* [EXCERPT TO READ]
-*-*-

Dutch Group Collecting Thousands of World War II Soldier Photos to Honor Fallen at Netherlands American Cemetery

Thousands of white marble headstones dot the landscape at Netherlands American Cemetery, where more than 8,000 Americans that lost their lives in World War II eternally rest. Each Latin cross and Star of David headstone is a testament to the sacrifices made by these young Americans in the fight to liberate Europe.

Through The Faces of Margraten, running May 1-May 5, 2016, the Dutch will pay special tribute to these soldiers by placing a personal photo of the soldier next to his headstone or name on the Walls of the Missing. This effort, which first began in 2015, is a unique tribute created and organized by Dutch volunteers who want to thank the Americans that gave their lives during the liberation of the southern Netherlands.

Because World War II ended more than 70 years ago, collecting these photos has not been a simple task. During the inaugural Faces of Margraten in 2015, personal photos were available for about 3,300 of the 10,023 American soldiers buried in or memorialized at the cemetery. For this year’s tribute, the group has brought the photo total up to more than 4,000. They’ve done this through countless hours of outreach to American families and media outlets. Small town American newspapers have printed stories about this effort—leading to the discovery of photos in dusty albums and yearbooks.

-*-*-

* [AVAILABLE DATA]
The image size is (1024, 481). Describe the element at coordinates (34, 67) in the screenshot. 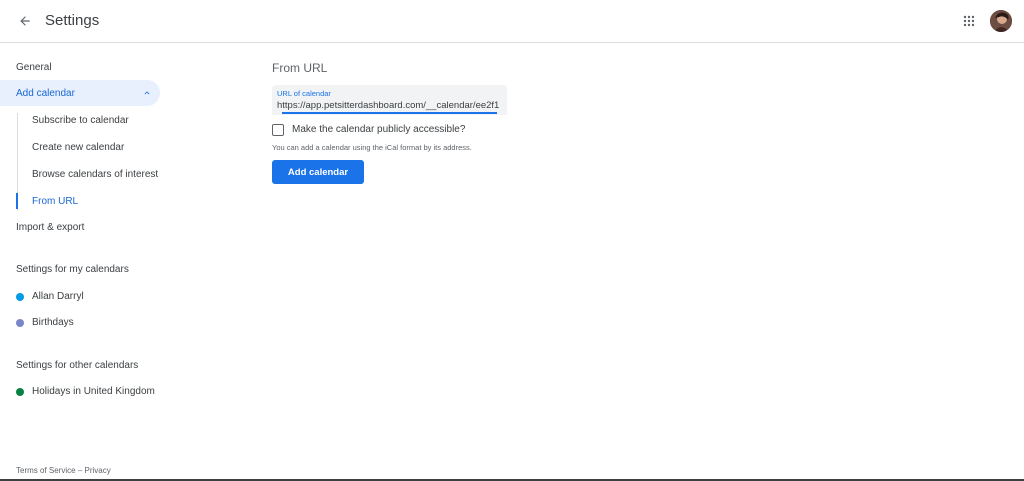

-*-*-

* [YOUR INSTRUCTIONS]
Pick up the article on the Faces of Margraten photo tribute after its last sentence and write the next few paragraphs.

* [RESULT OF THIS TASK]
Last year 25,000 grateful Dutch citizens came to the cemetery during the Faces of Margraten to pay their respects. "The number of people that came out showed that people widely continue to recognize the importance of remembering those to whom we owe our freedom, even 70 years after the end of World War II. Moreover, the visitors' responses revealed that people were touched by the fact that they could look straight into the eyes of our liberators,” says Sebastiaan Vonk, chairman of the Foundation United Adopters American War Graves, which organizes The Faces of Margraten tribute.

The photos will be placed next to the headstones from May 1-5, 2016 when the Netherlands observes the 71st anniversary of their liberation. “This Dutch initiative sends a powerful message that not only are the sacrifices made by so many young Americans over 70 years ago still appreciated, but they are as relevant today as they have ever been,” said Keith Stadler, Superintendent of Netherlands American Cemetery.

"If you look at all the photos, you will see many young men and women, sometimes with their parents, with their brothers and sisters, their friends, sometimes with their own children. Looking at these photos makes you realize that they were not just soldiers; they were young individuals like us with a family, friends, interests, and dreams. We could have been them had we lived in a different time and place," Vonk remarks.

Adopting Graves at the Cemetery—a Long Tradition

Since 1945, Dutch locals have adopted the graves of the soldiers buried in Netherlands American Cemetery. Out of heartfelt respect and gratitude, these adopters regularly visit the graves and decorate them with flowers. Many of the adopters also correspond with the soldiers’ family back in the United States and have formed long-lasting friendships.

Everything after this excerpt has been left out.